The original disk had been in continuous use for over 5 years, so I guess it was about time for it to fail. It was an IBM Deskstar, and a good quality product it was. OK, I quickly replaced the disk with two hard disks that had some mirrored space on them, and a preinstalled Debian GNU/Linux on them. The backups were for the most part ok (done with flexbackup), but some important files I hadn’t included in the backups. So I needed to try to recoved the data from the failing disk.
I got a copy of Recovery Is Possible, a small Linux CD image that boots up in just about any decent machine with enough RAM and a bootable CD drive, and which contains a good selection of recovery tools. So I set up an old machine with the broken disk and a brand-new disk, and booted up RIP. After adding more memory and replacing the very old CD drive with a more modern one I got the system to boot properly.

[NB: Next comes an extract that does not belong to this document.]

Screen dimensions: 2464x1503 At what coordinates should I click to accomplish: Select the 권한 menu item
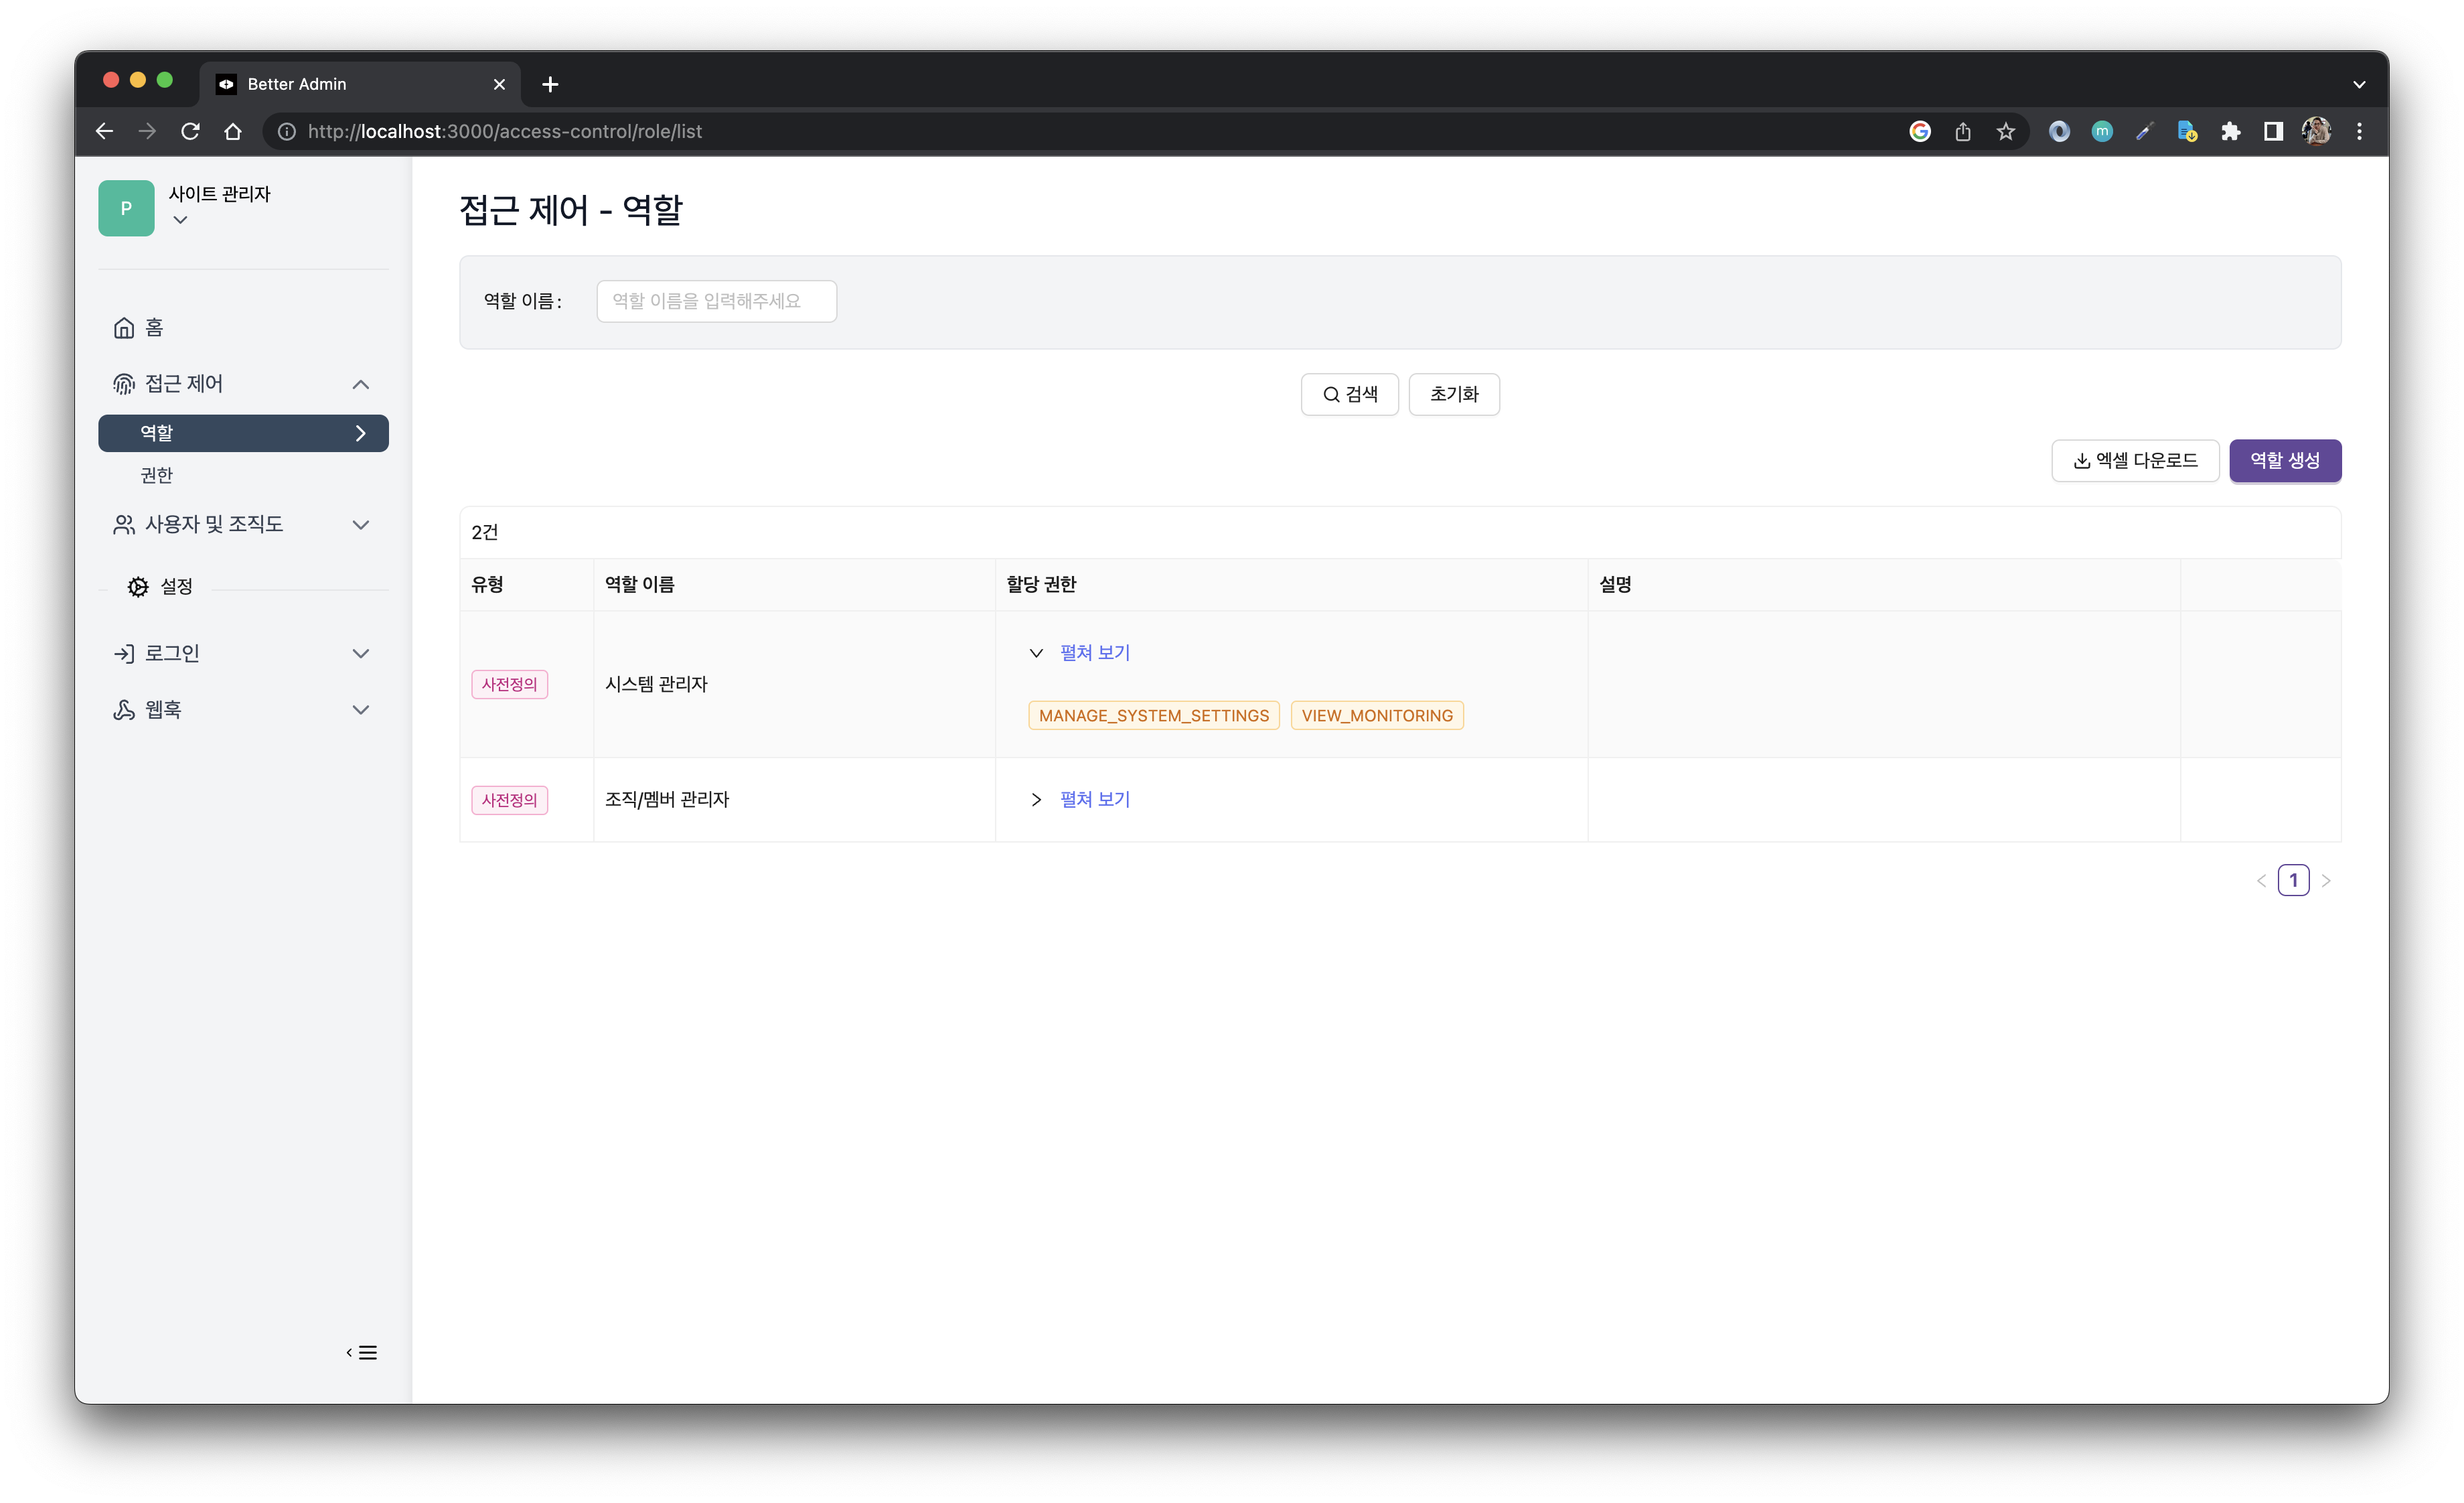tap(156, 475)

The basic tool that did all the work was ddrescue which was bundled in the RIP distribution. DDrescue needs some place to write its log files to, so I created a small partition on the new disk for this purpose, and mounted it, and then created empty partitions that matched the sizes of the partitions I needed to recover. Then it’s just a matter of running
ddrescue /dev/hda1 /dev/hdb1 /work/rescue_hda1.log
to start the rescue of /dev/hd1 into /dev/hdb1, writing the log file into /work/rescue_hda1.log. DDrescue will try different ways to read problematic areas and can usually read lots of sectors that in normal use would just be classified as unreadable. However, a single run usually doesn’t get everything out, and several runs are required. ddrescue stores in its log file which parts of the drive had problems, and subsequent runs just retry the parts that have not been recovered yet. I noticed that after the hard drive heats up, it’s not working as reliably, so letting the machine cool down between attempts helped. Also, adding the parameter “-n 10” will repeat the process ten times, so you can leave ddrescue to do its work while you go do something else.
Another good trick was to throw the broken hard drive into the freezer. Just wrap it up in a static-protective pouch, let cool off in room temperature or in the fridge, then put it in the freezer and let it stand overnight. Then take it out, let it slowly return to room temperature, take out of the pouch, hook up to the machine and rerun ddrescue a few times. This helped me with one of the partitions, where the errors were right smack in the ext2 inode tables (equivalent to the file allocation tables of Windows disks) meaning that locating files was a bit of a problem. I did work a bit with lde and recovered some critical files manually, but in the end, after two visits to the freezer, ddrescue was able to get the inode tables recovered as well and I got the data out much more easily.
The recovered image on the new drive is of course partially broken, since not all data is usually recovered. You can either just copy the data you need, mounting the partition read-only, or you can try what fsck will do to repair the partition. In any case, you then have most of the data in a working disk where you can copy them to wherever you need them. I had two partitions that weren’t fully backed up, and of the 11GB and 6GB partitions only 15 and 22 kB were left unreadable (while after just the first ddrescue run something like >200kB were unreadable).
Miguel says
Hi,
weird trick that with the freezer! What reason do you think (know?) is behind it working? Realignment of the magnetic compound? I’m quite curious, do you have any links? And couldn’t moist build up on the HD? Even inside? Mmm… but it is supposed to be sealed,so not inside, right?
I’ve had some HD crashes myself too, and though having used ddrescue I had never heard of the freezer-trick! Maybe I’ll give it a try next time! Or better, let’s hope there is no such next time. 🙂
Nice info!
Cheers,
_________
Miguel.
tarmo says
Well, there’s a lot of people who have had success with freezing a hard drive. Some report that you should try to do the backup immediately after 2-3 hours of freezing, but for me the frozen disk did not operate at all. But it may be that I did not seal the thing too well and condensation prevented the drive from working. But keeping it in the freezer overnight and then letting it thaw in room temperature did work for me. My guess is that just the temperature change makes the material reorganize itself a bit, and that may be enough to get a bad sector working again.
And yes, if freezing sounds too risky, you can just use the fridge and see if that helps. Tech Republic has a nice collection of tips, entitled 200 ways to revive a hard drive. And you can of course Google for more info.
Bob says
Hi.
I would be very grateful if you could help me. I have a hp pavilion zt3000 notebook. When I switched it on recently it said ‘1720-SMART Hard Drive detects imminent failure (failing attr : 02)’.
So I tried replacing the hard drive with an old IBM think pad harddisk. However when I put the IBM hard drive into the HP its not working. The pc boots up to the screen where it says ‘start widnows in safe mode’ start windows with command prompt’ etc. When I press enter it starts booting up again.
Would you please be able to help.